Manca ancora circa un mese e mezzo all'inizio della stagione invernale, tuttavia, grazie alle previsioni stagionali e ad alcuni indici atmosferici, possiamo già farci un'idea generale su quello che ci attende.
E le notizie non sono affatto buone per gli amanti di freddo e neve, un po' sulla falsariga di quanto accaduto nelle ultime stagioni.
Di chi è la colpa? Ebbene, un ruolo fondamentale potrebbe giocarlo anche il fenomeno della Niña.

Cerchiamo dunque di capire nel dettagli quelle che sono le cause di un possibile flop invernale, tracciando poi anche le conseguenze sull'Italia.

PREVISIONI STAGIONALI - Per poter tracciare una tendenza sul lungo periodo a livello generale su temperature e precipitazioni dobbiamo affidarci alle così dette previsioni stagionali. Ebbene secondo l'ultimo aggiornamento dell'autorevole Centro Europeo (ECMWF) i valori termici dovrebbero mantenersi oltre la media di circa 1°C. Cosa significa questo? Sostanzialmente che pare profilarsi ancora una volta una stagione NON particolarmente rigida con poca neve (specie in pianura), salvo per improvvise, ma fugaci ondate di freddo.
Ma di chi è la colpa di queste anomalie che si stanno ripetendo negli ultimi anni?

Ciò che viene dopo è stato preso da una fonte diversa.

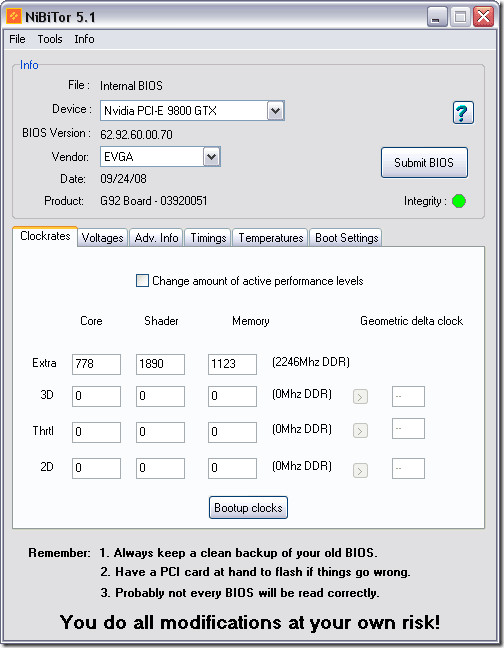Click the green Integrity status indicator
The width and height of the screenshot is (504, 648).
click(459, 201)
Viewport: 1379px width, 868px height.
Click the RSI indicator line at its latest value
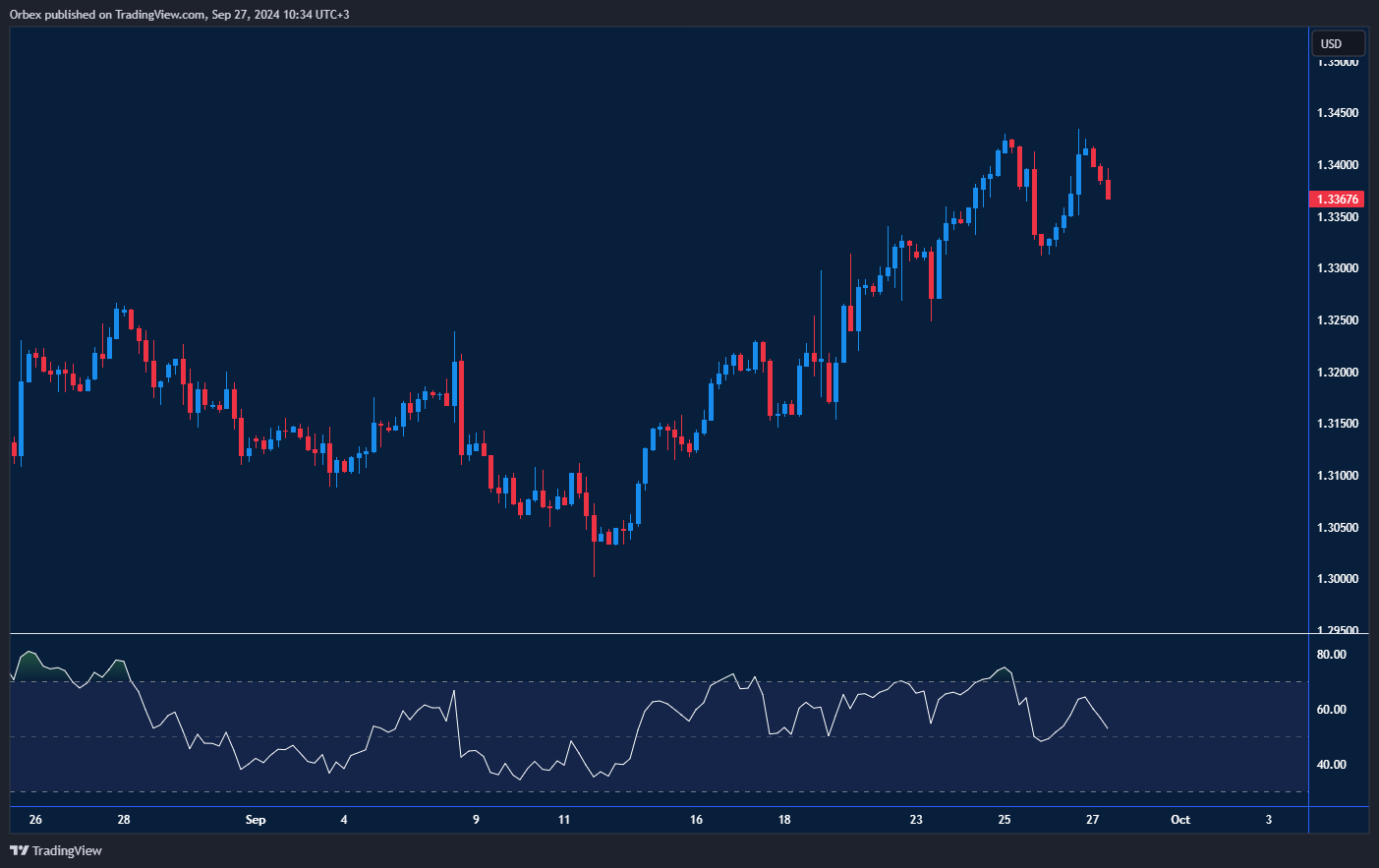coord(1105,725)
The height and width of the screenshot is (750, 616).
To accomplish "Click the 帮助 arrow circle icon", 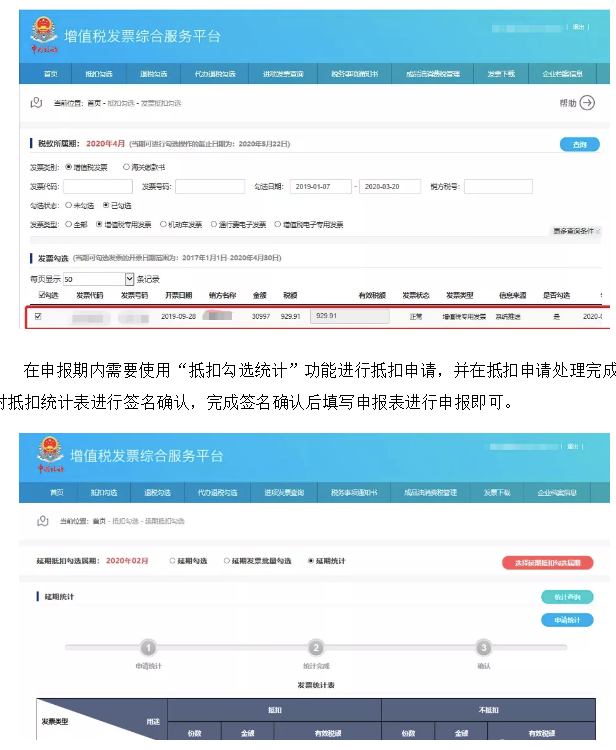I will tap(587, 102).
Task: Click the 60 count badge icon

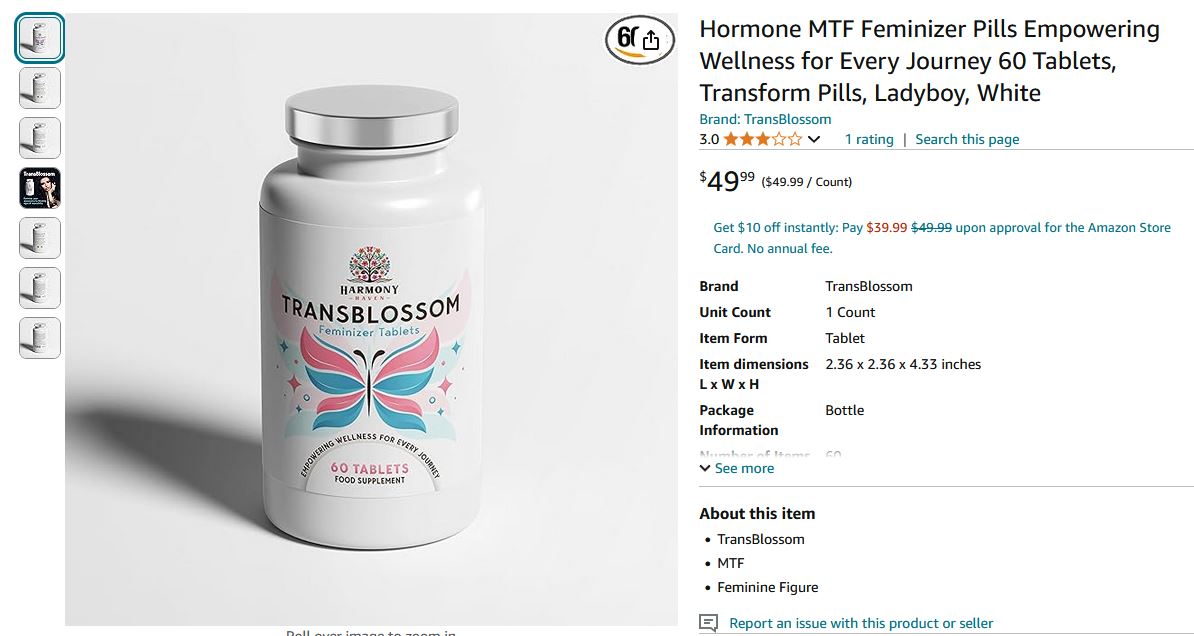Action: (627, 38)
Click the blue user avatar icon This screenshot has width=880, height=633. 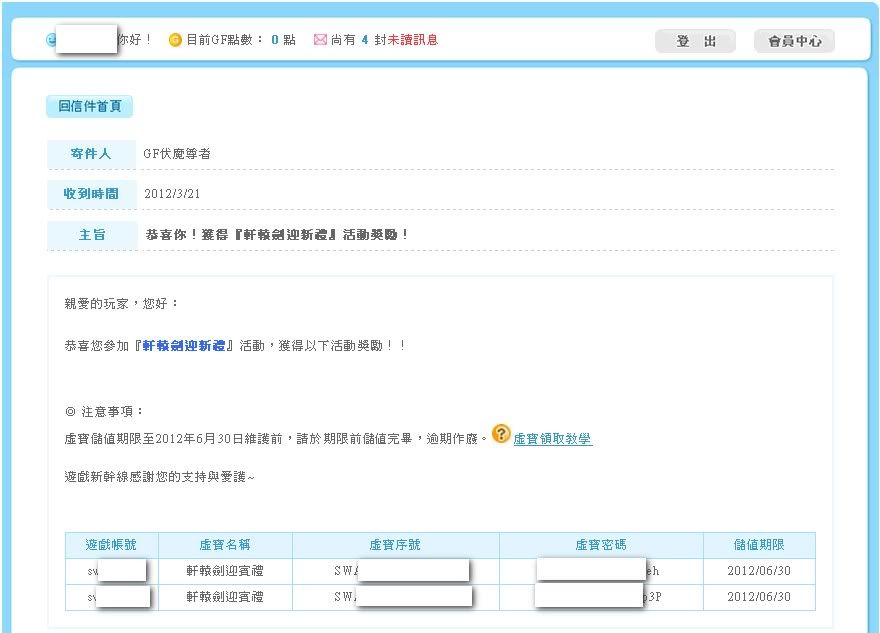(x=50, y=40)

LA NINA e le sue CONSEGUENZE - Negli ultimi mesi è in atto un particolare fenomeno, denominato dagli esperti "la Niña". Con questo termine si indica un raffreddamento della temperatura delle acque superficiali dell'Oceano Pacifico centrale ed orientale che di frequente influenza il clima del nostro Pianeta, con diversi riflessi anche in Europa e in Italia nonostante si stia parlando di un evento che accade dall'altra parte del mondo.
Ed è proprio quello che sta avvenendo, con valori di circa 1°C al di sotto della media climatica di rifermento. Questa anomalia, che potrebbe sembrare insignificante, comporta invece un'importante modifica a livello di circolazione atmosferica planetaria.
Solo per fare alcuni esempi:
- alcune zone, come Australia, Indonesia e Filippine vedono un aumento delle piogge, come pure le regioni più meridionali dell'Africa o quelle settentrionali del Brasile.
- si rafforzano i monsoni nel sud-est asiatico e sull'India
- al contrario, vedono scarsità di precipitazioni le zone tra Brasile meridionale e Argentina e la parte degli Stati Uniti (siccità ed incendi in California) che si affaccia sul Golfo del Messico.

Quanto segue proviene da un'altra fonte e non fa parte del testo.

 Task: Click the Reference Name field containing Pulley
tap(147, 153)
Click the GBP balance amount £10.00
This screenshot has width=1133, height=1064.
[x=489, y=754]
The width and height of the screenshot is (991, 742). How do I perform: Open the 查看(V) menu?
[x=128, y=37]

EFFETTI in ITALIA - Dando uno sguardo al passato e alla statistica, quando si verifica questo particolare evento climatico gli effetti sull'Europa, e quindi anche sull'Italia, si manifestano con un aumento delle temperature e una diminuzione delle precipitazioni, specie al Centro Sud.
Insomma, sia per le previsioni stagionali, sia per gli indici atmosferici, il prossimo inverno si prefigura fin troppo mite e, soprattutto, caratterizzato poche nevicate, quanto meno in pianura e lungo le coste. Staremo a vedere se nei prossimi aggiornamenti verranno confermate queste ipotesi o se ci saranno dei ribaltoni.